My takeaway from the event was immediate and potent: I saw what is possible when I bring my full self to fulfill a mission-driven intention. Collectively, the tasks I performed—from checking coats and bags to folding chairs and rolling carpets—felt so much more significant than the acts themselves. By checking people’s belongings, I was inviting participants to settle into the space and with fewer distractions. By folding chairs and rolling carpets, we could transition the space to initiate deeper connections among the speakers and participants. If lunch was being served and some participants were deeply engrossed in conversation, I could prepare a plate to keep them nourished during the long day. If garbage bins were filling up, we spread the word among the volunteers to help empty them before lunch ended. These small gestures, simply anticipating needs and working in harmony with Live Grey staff and volunteers, did not feel tedious or undervalued. They felt integral to the conference design and intentions.
Bringing My Whole Self
The days were a blur of constant motion and information, but felt freeing. By night I arrived on friends’ couches tired, but gratified. On reflection, I felt that I could stretch myself and be so many parts of me:
- The dancer—moving as part of spontaneous and collaborative choreography, climbing like a spider over leaning towers of folded chairs to find needed items in the back a U-Haul.

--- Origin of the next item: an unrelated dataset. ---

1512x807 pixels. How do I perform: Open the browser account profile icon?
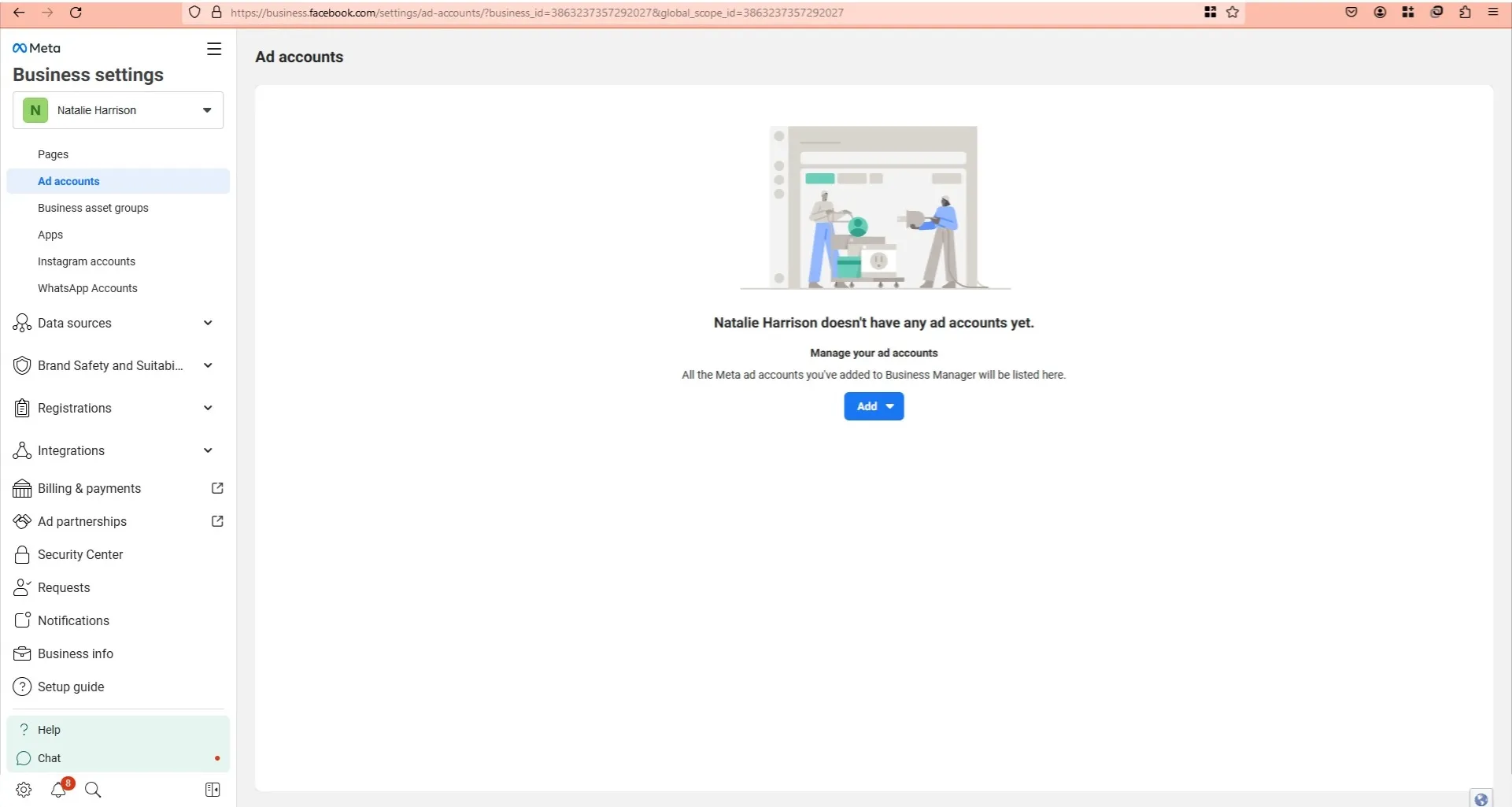1379,12
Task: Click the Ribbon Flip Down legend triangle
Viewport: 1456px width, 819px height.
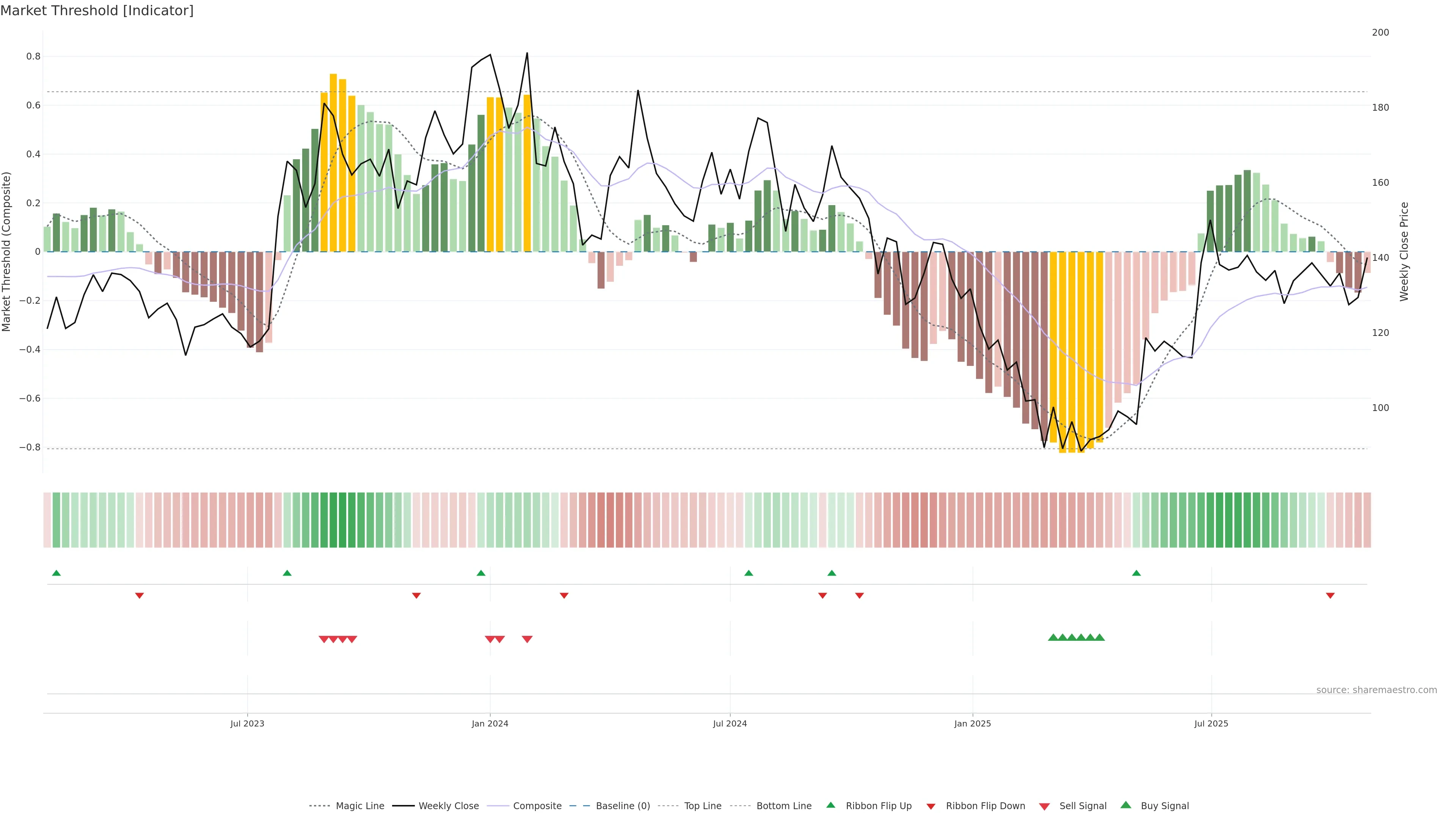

- The kidney transplant nurse coordinator—working with intention and focus despite being pulled in disparate directions, and calmly navigating unexpected logistics.
- The mother—anticipating needs, listening, and witnessing the flow and pyscho-emotional-physical arc that the staff and participants experienced during and after the conference.
- The farmer—physically laboring over small tasks to cultivate connections for harvesting later.
- The yogi—staying present, centered, and showing gratitude.
- The design thinker—staying curious, synthesizing the flow of information and ideas, leveraging resources (namely, a vehicle and the internet) to find the nearest food pantry when the need arose to handle unexpected amounts of leftover food.
Building Connection Through Collaboration
After a decade in healthcare, what was the most stunning component of the conference was the cohesion of the Live Grey team and volunteers, all of whom had just met for the first time. There were no attitudes, no gossiping, no eye rolls, and no sarcasm. Voices were not raised and politics were not played. Input by a volunteer to make a process more efficient was welcomed instead of judged. If time ran over, everyone adapted to new directives without grumbling or moans. In the healthcare field, by contrast, I have worked for years in teams that continuously struggle to adapt coherently, shift to changing needs, or include the contributions of all team members. Many times, the team seems to exist for mere political ritual, rather than to deliver meaningful care to patients.
Bringing “Grey” Into My Own Life
Life@Work proved to me, wholeheartedly, that the concepts, articles, and website are not just the byproduct of a compelling agency — they reflect the actual humanity that each team member contributes to Live Grey’s ethos. When I stopped by their east coast office a few days later, the staff I had met at the conference were genuine friends with each other, sharing warm smiles and hugs in large supply. If living grey can feel so connected, colorful, productive, and tangible, I had to ask myself: is the idea that better workplaces are some utopia for “other” people really serving me? I see now that settling for work where I cannot utilize all that I have to offer actually means diminishing my own potential. My experience helped me realize that I no longer want to settle for working in spaces where asking for small doses of humanity feels like swimming upstream, or where I need to “turn off” 70% of what I can actually bring to the table. Seeing the Live Grey team in action outside of the conference made me feel even more ready and committed to finding — or creating — a holistically human-centered team with which to do my own best work.